During my short Maternity Leave with our dear Wesley this Fall, I wondered what adjustments needed to be made to my new mundane and how I could better position myself for my Team and our Brides in the coming year...while not compromising on the extremely high-calling I believe motherhood is. Or the service, availability, guidance and friendship we offer our Brides.
I asked myself this crazy hard question:
In order to keep the standards at Janelle on Location as high as we have them, do I need to cut back significantly on the number of weddings we take so I can, with a clear conscience, invest in my kids in a way I believe is important, irreversible, and valuing these precious short years?
I'm not going to lie, there was a fear in my heart as I genuinely considered that question; seeking to evaluate honestly. I started picturing my life with less Janelle on Location, assessing if it would make me a better mom for my kids.
As I pondered, I realized that this job actually makes me a better mom. And. Being a mom...makes me a better Wedding Vendor and Team Leader. Hear me out.

• Your goal: In the maternity leave post above, which business does the writer hope to keep at its current high standards?

• Information supplied:
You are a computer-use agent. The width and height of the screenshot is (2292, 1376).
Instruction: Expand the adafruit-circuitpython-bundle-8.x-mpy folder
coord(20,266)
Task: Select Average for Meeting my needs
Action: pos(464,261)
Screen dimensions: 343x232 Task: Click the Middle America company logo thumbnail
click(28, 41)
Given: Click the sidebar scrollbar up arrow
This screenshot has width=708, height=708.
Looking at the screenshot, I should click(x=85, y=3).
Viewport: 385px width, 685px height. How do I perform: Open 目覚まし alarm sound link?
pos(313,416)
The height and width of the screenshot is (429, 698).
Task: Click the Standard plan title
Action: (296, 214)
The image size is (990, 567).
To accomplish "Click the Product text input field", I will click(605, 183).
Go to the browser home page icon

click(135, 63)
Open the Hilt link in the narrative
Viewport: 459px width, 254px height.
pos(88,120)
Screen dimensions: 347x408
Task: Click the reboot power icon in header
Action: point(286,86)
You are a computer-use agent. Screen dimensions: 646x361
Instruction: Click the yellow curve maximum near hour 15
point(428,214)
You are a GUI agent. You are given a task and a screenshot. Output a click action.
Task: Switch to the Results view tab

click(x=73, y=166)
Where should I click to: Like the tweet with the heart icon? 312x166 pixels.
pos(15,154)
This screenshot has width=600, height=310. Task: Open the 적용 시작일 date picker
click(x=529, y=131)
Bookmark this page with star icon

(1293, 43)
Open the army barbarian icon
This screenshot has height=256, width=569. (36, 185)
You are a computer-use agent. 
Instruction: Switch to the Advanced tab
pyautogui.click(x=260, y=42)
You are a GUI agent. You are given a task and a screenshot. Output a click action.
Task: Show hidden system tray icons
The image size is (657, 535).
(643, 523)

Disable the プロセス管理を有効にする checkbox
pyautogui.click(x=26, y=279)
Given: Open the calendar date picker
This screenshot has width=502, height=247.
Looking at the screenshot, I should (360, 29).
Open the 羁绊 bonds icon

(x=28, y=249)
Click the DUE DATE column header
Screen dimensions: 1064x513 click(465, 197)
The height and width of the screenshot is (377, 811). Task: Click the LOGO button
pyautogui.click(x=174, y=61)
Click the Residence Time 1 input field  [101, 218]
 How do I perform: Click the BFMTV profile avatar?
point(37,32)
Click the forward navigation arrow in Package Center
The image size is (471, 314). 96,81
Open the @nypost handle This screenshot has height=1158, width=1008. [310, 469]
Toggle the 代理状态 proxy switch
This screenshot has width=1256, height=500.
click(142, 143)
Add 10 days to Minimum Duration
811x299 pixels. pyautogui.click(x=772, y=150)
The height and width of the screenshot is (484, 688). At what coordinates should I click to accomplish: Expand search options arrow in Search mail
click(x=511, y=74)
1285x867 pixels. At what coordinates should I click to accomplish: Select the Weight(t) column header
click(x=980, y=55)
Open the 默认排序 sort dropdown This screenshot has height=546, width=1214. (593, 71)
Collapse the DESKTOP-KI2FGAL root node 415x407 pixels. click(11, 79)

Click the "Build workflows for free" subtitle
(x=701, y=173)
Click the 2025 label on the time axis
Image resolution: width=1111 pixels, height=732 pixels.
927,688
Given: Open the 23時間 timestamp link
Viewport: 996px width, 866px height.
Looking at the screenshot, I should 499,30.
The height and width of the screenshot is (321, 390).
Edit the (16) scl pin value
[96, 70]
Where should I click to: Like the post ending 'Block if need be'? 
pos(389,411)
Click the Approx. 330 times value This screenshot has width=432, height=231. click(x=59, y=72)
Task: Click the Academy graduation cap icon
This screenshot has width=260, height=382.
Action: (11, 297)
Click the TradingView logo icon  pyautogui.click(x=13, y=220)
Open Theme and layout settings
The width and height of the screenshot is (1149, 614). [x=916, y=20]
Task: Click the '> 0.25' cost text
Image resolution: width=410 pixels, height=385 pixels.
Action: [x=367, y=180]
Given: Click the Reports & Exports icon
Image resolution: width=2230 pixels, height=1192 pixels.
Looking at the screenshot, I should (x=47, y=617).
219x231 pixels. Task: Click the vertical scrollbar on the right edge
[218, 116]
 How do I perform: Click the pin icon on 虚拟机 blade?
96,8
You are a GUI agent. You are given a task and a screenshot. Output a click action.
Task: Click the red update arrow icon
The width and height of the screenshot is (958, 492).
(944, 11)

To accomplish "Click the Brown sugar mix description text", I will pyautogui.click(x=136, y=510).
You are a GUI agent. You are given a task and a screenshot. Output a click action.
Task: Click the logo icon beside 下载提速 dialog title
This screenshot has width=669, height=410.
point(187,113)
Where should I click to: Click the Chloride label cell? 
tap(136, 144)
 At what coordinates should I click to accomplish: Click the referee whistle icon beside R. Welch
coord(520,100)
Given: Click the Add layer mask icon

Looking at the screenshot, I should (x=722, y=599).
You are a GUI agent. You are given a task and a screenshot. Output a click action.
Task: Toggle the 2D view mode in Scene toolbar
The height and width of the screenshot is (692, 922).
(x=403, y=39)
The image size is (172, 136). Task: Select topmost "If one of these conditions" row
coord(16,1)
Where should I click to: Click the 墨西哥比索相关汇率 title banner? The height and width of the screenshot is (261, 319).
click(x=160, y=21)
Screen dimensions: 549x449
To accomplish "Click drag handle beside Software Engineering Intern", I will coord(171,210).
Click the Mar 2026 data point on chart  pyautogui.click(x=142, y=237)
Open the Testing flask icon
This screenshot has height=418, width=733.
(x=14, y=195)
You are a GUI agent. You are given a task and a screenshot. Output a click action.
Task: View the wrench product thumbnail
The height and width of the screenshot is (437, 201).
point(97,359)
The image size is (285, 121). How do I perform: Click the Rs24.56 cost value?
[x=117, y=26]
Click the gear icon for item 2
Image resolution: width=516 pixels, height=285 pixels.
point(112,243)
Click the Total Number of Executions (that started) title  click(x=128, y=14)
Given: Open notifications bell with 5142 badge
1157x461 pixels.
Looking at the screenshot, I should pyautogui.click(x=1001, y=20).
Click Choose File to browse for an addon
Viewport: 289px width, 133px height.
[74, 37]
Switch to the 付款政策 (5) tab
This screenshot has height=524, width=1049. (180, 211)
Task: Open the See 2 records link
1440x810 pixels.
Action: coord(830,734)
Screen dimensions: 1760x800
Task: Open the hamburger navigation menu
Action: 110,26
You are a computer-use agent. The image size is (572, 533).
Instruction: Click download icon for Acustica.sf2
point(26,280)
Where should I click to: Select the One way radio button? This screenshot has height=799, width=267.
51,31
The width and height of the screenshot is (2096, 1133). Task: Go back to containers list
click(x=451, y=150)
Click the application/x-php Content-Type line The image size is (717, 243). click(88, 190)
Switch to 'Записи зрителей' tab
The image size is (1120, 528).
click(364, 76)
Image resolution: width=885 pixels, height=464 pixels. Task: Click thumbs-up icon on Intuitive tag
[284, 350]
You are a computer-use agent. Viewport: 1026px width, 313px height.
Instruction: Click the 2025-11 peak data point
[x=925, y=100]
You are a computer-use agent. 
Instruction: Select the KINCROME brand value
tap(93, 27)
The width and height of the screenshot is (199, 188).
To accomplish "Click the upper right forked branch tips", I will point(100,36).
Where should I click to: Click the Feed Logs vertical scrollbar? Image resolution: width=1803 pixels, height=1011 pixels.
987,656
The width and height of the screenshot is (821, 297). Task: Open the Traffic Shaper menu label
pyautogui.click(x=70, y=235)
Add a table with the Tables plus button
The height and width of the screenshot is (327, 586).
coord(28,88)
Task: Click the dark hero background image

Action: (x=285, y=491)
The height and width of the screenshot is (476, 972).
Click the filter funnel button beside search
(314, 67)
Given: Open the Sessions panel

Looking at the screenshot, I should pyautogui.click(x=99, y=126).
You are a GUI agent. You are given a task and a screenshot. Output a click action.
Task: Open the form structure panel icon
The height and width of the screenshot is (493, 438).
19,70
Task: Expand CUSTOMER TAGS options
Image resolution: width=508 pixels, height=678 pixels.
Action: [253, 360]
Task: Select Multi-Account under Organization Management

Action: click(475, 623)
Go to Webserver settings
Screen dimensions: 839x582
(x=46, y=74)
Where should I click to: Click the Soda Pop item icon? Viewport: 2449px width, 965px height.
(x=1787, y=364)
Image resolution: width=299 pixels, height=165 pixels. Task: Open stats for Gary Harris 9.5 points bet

• Output of the exercise: Janelle on Location.